If you're wondering about the color codes, these were all given to me by the Bottega designer, and on the side of my screen I have some notes with my hex colors and some of those sizing elements, so do not think that I have those memorized or that you have to have them memorized. That's going to usually be something that you either come up with yourself or if you're working on a little bit of a larger team that the designers are going to give you.

main.css

.recent-posts-heading {
    color: #2660f3;
    margin-bottom: 3rem;
    font-size: 1.4rem;
}

Now that we have that. Now let's talk about the actual recent posts element that contains each one of the posts themselves. so we have a recent post here and this is going to contain three elements inside of it. So let's start with recent posts.

main.css

.recent-posts {
    display: grid;
    width: 66vw;
    grid-template-columns: repeat(auto-fit, minmax(100px, 1fr));
    grid-gap: 2.5rem;
}

Let's look at that.

large

That is looking much better. So we're getting actually very close to having this entire page done. So let's see how much further we can go on this. We have the recent post and we have its wrapper, so let's work on those.

main.css

.recent-post-title {
    color: #535353;
    font-size: 1.4rem;
}

.recent-post-category {
  color: #999999;
  font-size: 1.2rem;
  font-weight: 600;
}

Let's check that out.

large

That is looking really nice. We have our recent post here that is sitting above the grid container and now we're using another grid container right here that has those three elements. If I double click this you can see that this shrinks down and notice how we didn't even have to use any media queries even though we have a grid container.

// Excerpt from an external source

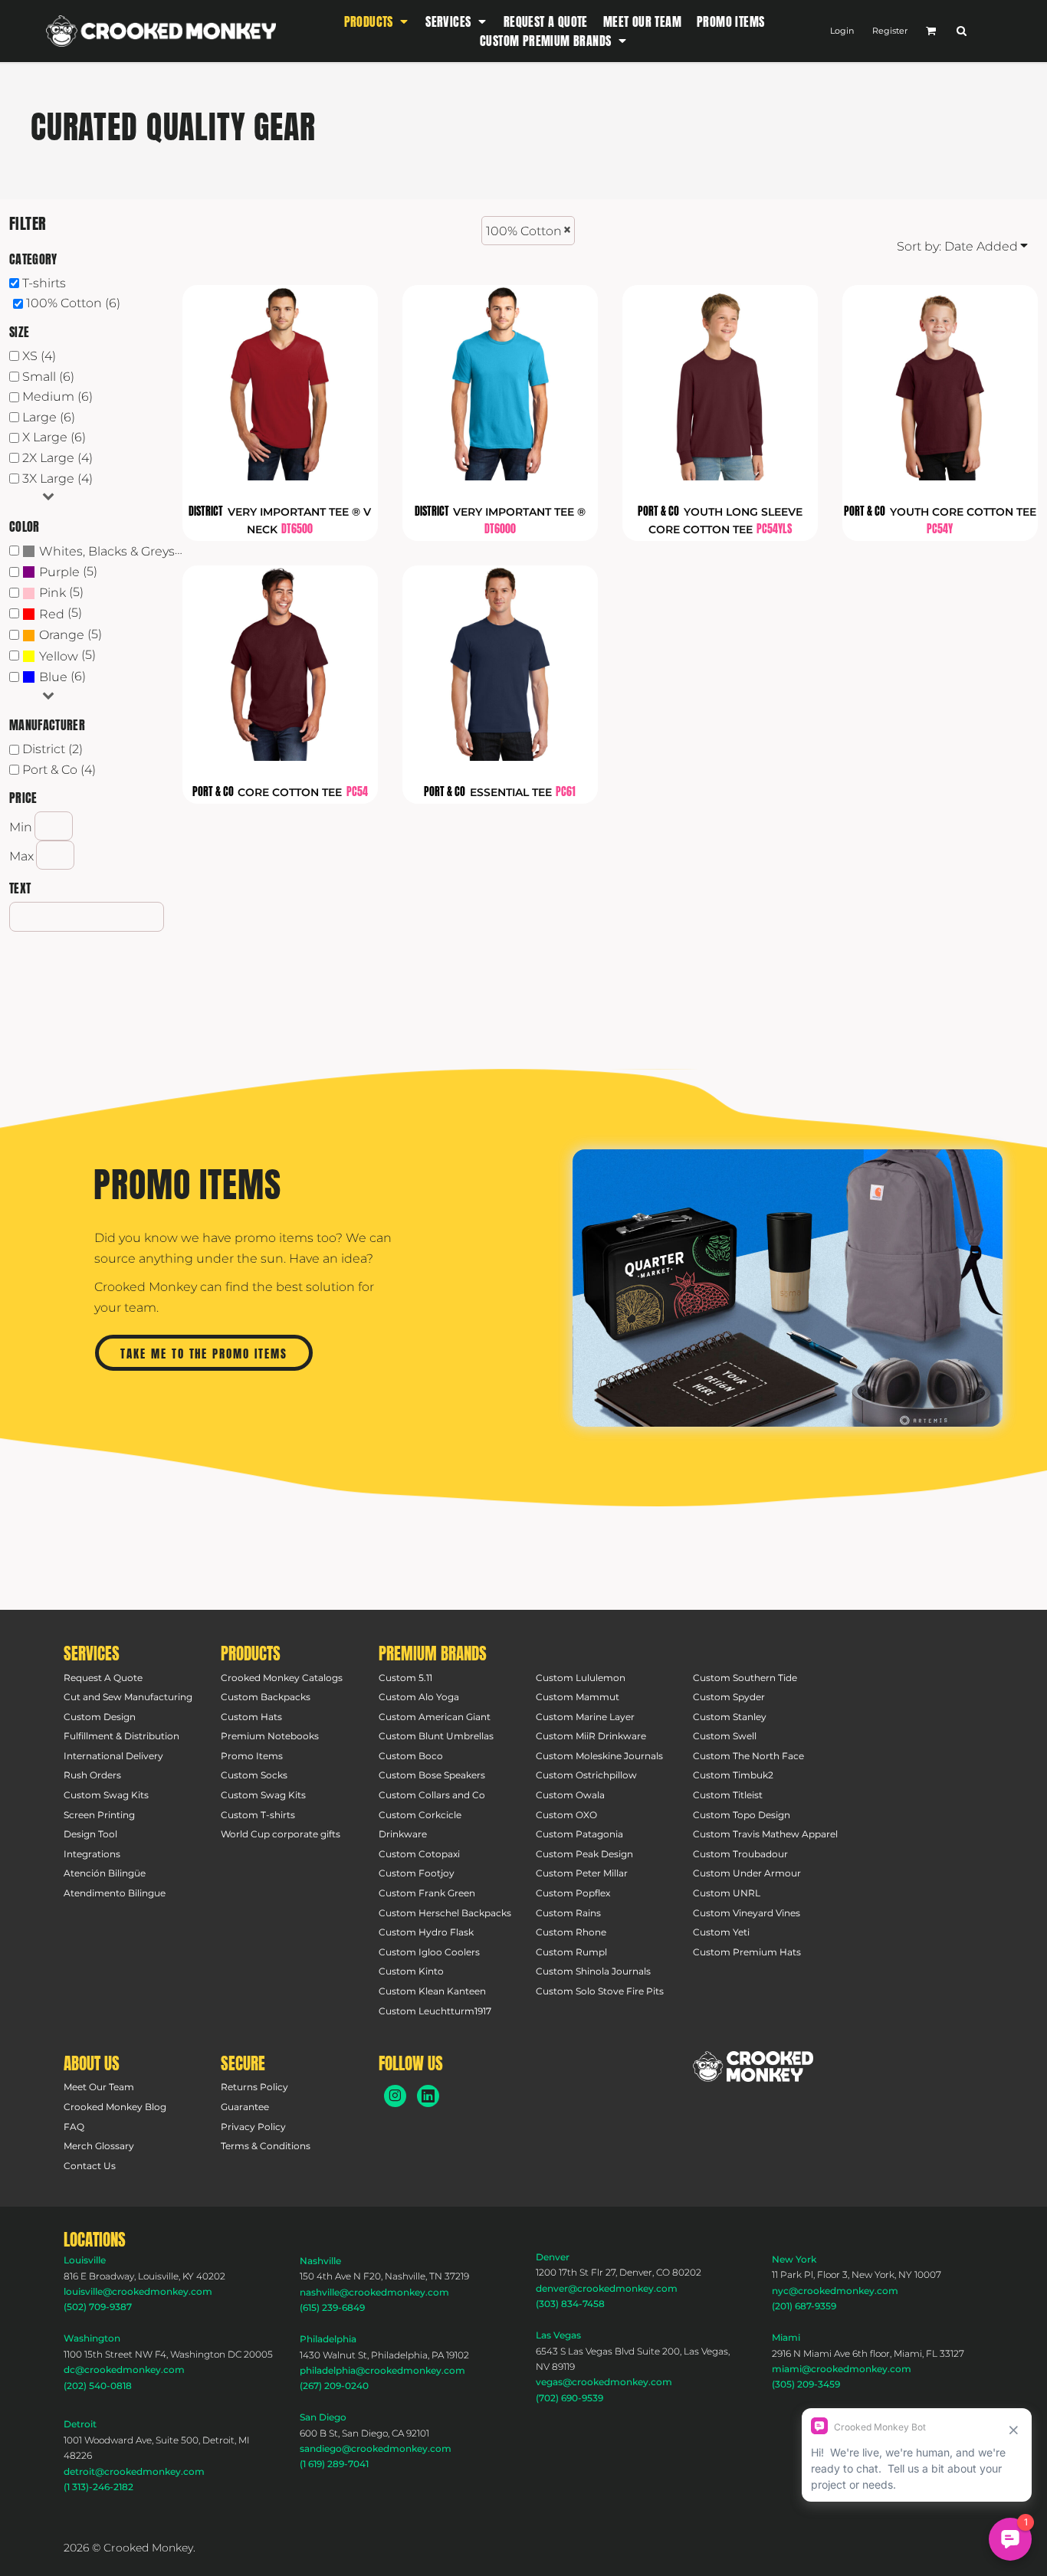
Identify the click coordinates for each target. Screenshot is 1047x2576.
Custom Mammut (577, 1697)
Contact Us (90, 2165)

Because we put that repeat and the MinMax in our styles, this is where the magic happens. This allows you to have this kind of dynamic behavior on a desktop. It knows that it can go all the way across and be 100 pixels wide. But if it shrinks down then and needs to be its minimum size, then it will just automatically shrink.

I think that looks really good. I'm very happy with the way that that is behaving. So I'm going to stop the video here.

As you may have noticed our layout is right, but this doesn't quite look as good as what we have in our design and that's really because we have some custom fonts that we need to add in along with some sizing. And so that's what we're going to do in the next guide.

Then we should be able to have this entire first page finished off.